Succede spesso che la mafia, quando non riesce a sopraffare lo Stato, continui a pretenderne i soldi. Ma i giudici ormai lo sanno alla perfezione e, da quando con il decreto del 2002 è stato istituito il gratuito patrocinio, ci hanno fatto l'abitudine. Il mese scorso sono entrate in vigore altre norme per compensare i debiti fiscali degli avvocati che difendono gli imputati a spese dello Stato.

La richiesta di una difesa gratuita è avvenuta nel corso di un'udienza al Tribunale di sorveglianza per un boss siciliano in carcere a Novara. Nella città tra Piemonte e Lombardia, da domani sarà in carica il nuovo Procuratore della Repubblica, Marilinda Mineccia, e la richiesta di patrocinio gratuito è giunta al suo nuovo ufficio dal boss Alessio A.

Il primo presidente degli "ermellini" - così chiamati per la striscia di pelliccia che hanno sulla toga - Giovanni Canzio, gli ha risposto picche.

Il gratuito patrocinio

Il principio su cui si basa questa possibilità è che ogni imputato abbia diritto alla difesa in ogni grado del procedimento. Tuttavia bisogna dimostrare di avere un reddito inferiore ai 10mila euro, e di solito i boss navigano nell'oro.

Il paradosso è che molte volte le parti lese, ad esempio una prostituta, non riescano a documentare i loro guadagni e allora non possono avere un difensore. Un legale d'ufficio deve essere iscritto all'elenco del Consiglio dell'Ordine, ma il suo onorario, comprensivo delle altre spese, non può risultare superiore ai 100mila euro.

Nei maxi processi contro i mafiosi, può capitare che qualche imputato risulti in bolletta. Però si deve tenere conto che la polizia giudiziaria di solito confisca, in fase di indagine, i proventi delle attività illecite quali traffico, droga, riciclaggio, sfruttamento della prostituzione, in base alle misure di prevenzione.

A questo punto, prima che lo Stato metta a disposizione un avvocato, viene incaricata la Guardia di Finanza di consultare il professionista che amministra i beni confiscati.

La questione si era posta per la prima volta più di vent'anni fa, durante il processo Cartagine contro Salvatore Belfiore, fratello del boss che uccise Bruno Caccia.

Le pretese della 'ndrangheta

Questa richiesta potrebbe essere avanzata anche da Rocco Schirripa, che sarà processato per lo stesso omicidio davanti alla Corte di Assise di Milano. In 30 anni di latitanza, l'uomo si è coperto facendo il panettiere, riuscendo ad accumulare una certa rendita. Il suo negozio si trovava a Torino, in borgata Parella, centrale degli 'ndranghetisti che hanno regnato in città negli anni '80. Altro loro punto di ritrovo erano i bar di Porta Palazzo: gli omicidi del clan Belfiore sono stati organizzati proprio in quella zona.

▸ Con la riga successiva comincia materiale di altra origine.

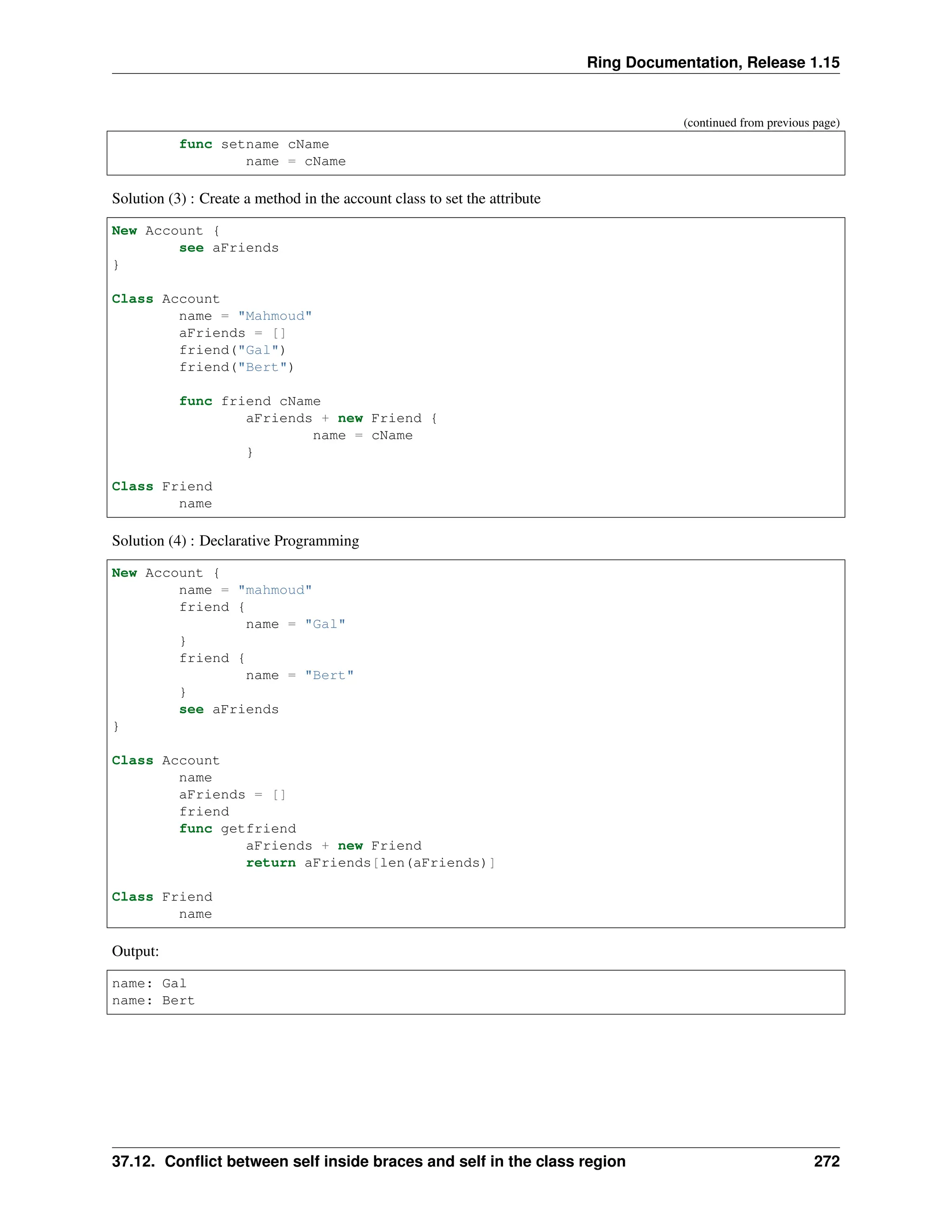The height and width of the screenshot is (1232, 952).
Task: Click the "Mahmoud" string in Class Account
Action: point(275,316)
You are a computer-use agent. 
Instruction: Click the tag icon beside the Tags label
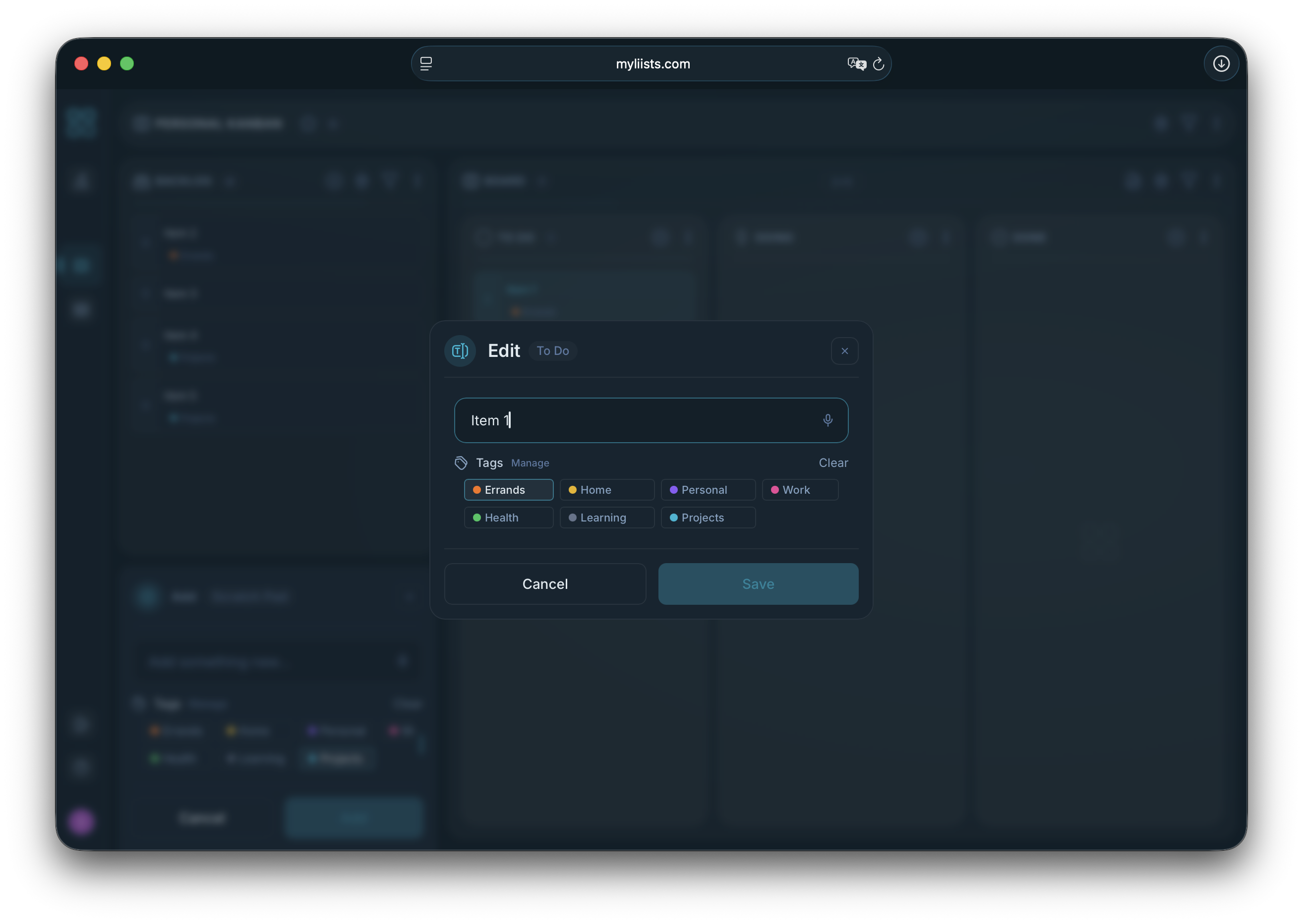(x=461, y=462)
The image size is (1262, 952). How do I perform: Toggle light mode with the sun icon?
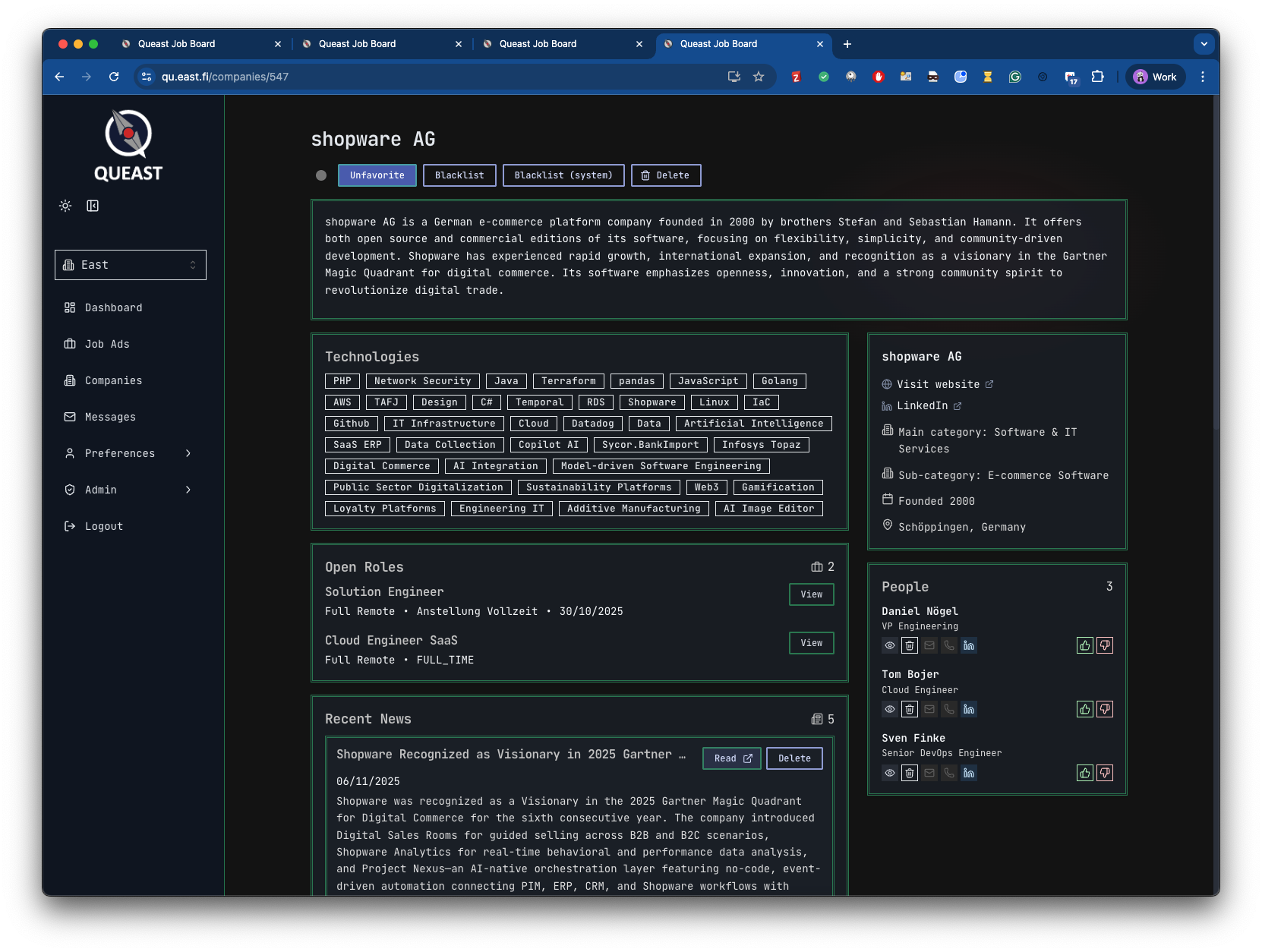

Lo sapevano bene i pm che hanno sostenuto l'accusa al processo Cartagine, nel corso del quale gli imputati sono stati chiamati a rispondere di circa ottanta assassinii.

Il giudice di quel maxi processo nell'aula bunker delle Vallette era esperto sia di misure di prevenzione che di gratuito patrocinio.

La Corte non aveva concesso alcuna difesa gratuita, anche perché il boss aveva già un avvocato affidatogli in precedenza. Sasà Belfiore è stato condannato all'ergastolo, ma il giudice si è complimentato con l'avvocato per come lo ha difeso.

Nel caso del Tribunale di Sorveglianza di Novara, la Suprema Corte si è pronunciata negativamente perché, 3 anni fa, un collaboratore di giustizia aveva rivelato alla Procura di Catania che le cosche mantenevano la famiglia di Alessio A. in Sicilia. La condanna nei confronti di quest'ultimo è definitiva ma, nonostante ciò, sperava di non dover spendere altro denaro, dopo aver presentato, lo scorso marzo, la domanda per ottenere dallo Stato la difesa gratis.